World Regionalization of Climate Change (1961–2010)

  • Peijun Shi
  • Shao Sun
  • Daoyi Gong
  • Tao Zhou
Open Access
Article

Abstract

Traditional climate classification or regionalization characterizes the mean state of climate condition, which cannot meet the demand of addressing climate change currently. We have developed a climate change classification method, as well as the fundamental principles, an indicator system, and mapping techniques of climate change regionalization. This study used annual mean temperature and total precipitation as climatic indices, and linear trend and variation change as change indices to characterize climate change quantitatively. The study has proposed a scheme for world climate change regionalization based on a half century of climate data (1961–2010). Level-I regionalization divides the world into 12 tendency zones based on the linear trend of climate, level-II regionalization resulted in 28 fluctuation regions based on the variation change of climate. Climate change regionalization provides a scientific basis for countries and regions to develop plans for adapting to climate change, especially for managing climate-related disaster or environmental risks.

Keywords

Climate change Regionalization Temperature Precipitation Tendency Fluctuation World 

1 Introduction

Climate condition is the foundation for the sustainable development of human society. Since the Industrial Revolution 200 years ago, many of the observed climate changes are unprecedented over millennia, and have begun to influence the natural environment seriously IPCC 2012, 2013). Addressing climate change has become a global issue that has attracted the attention of politicians, scientists, and the public worldwide. We believe that climate change adaptation should be in line with regional and local conditions, that is, based on an analysis of the relationship between different climate change types and related disasters or environmental risks.

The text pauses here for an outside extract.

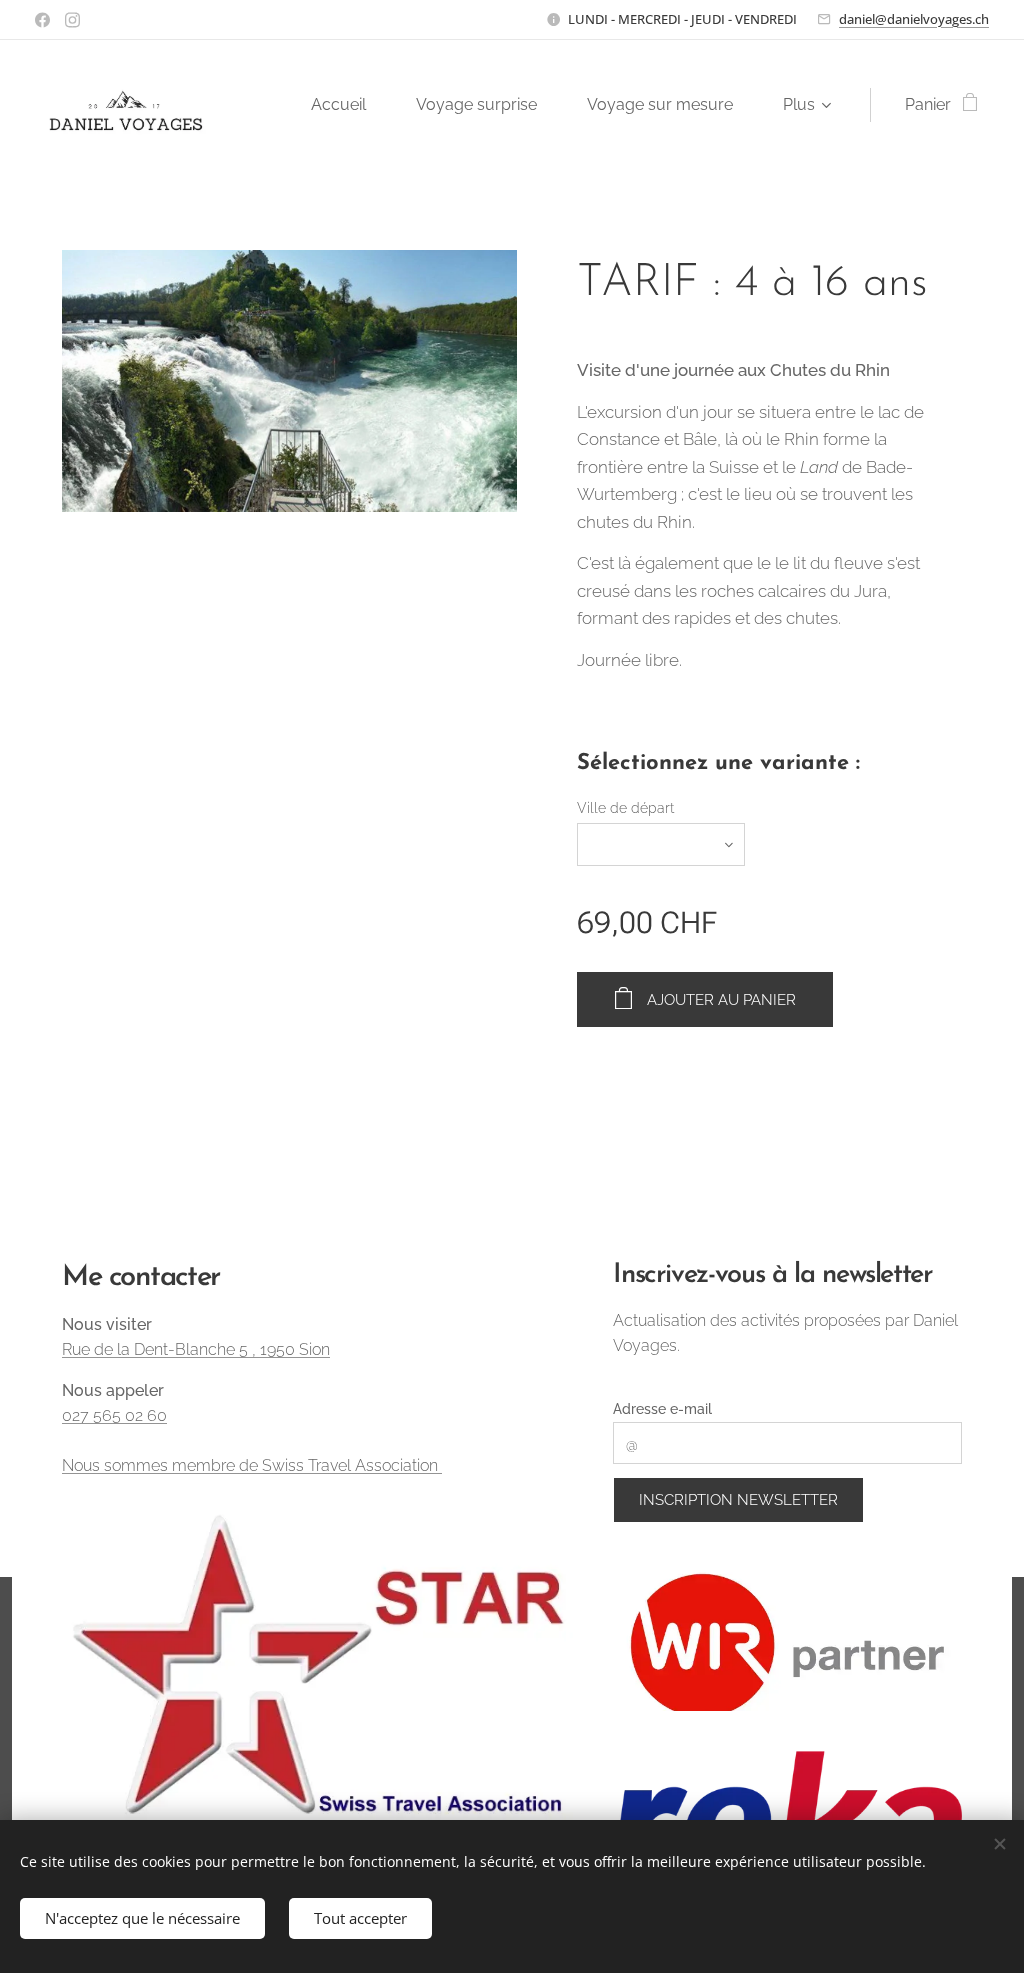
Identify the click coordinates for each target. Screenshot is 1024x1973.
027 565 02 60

Traditional climate classifications and regionalization schemes characterize the mean state of climate condition (Köppen 1936; Thornthwaite 1948; Strahler 1975) for which the indices are the mean value of climate variables over a certain period of time. With climate change accelerating nowadays, these traditional works cannot meet the demand of climate change adaptation. In the past century, global warming was the main feature of climate change; however, the rate of temperature increase varied greatly from high latitudes to equatorial areas, while temperature was even cooling in the Andes Mountains of South America. Other climatic indices including precipitation, potential evapotranspiration, wind speed, and so on also showed regional differentiation patterns on different temporal scales, and the features were more complicated (Dai et al. 1997; Emori and Brown 2005; Hansen et al. 2010; Wu et al. 2011; Ji et al. 2014).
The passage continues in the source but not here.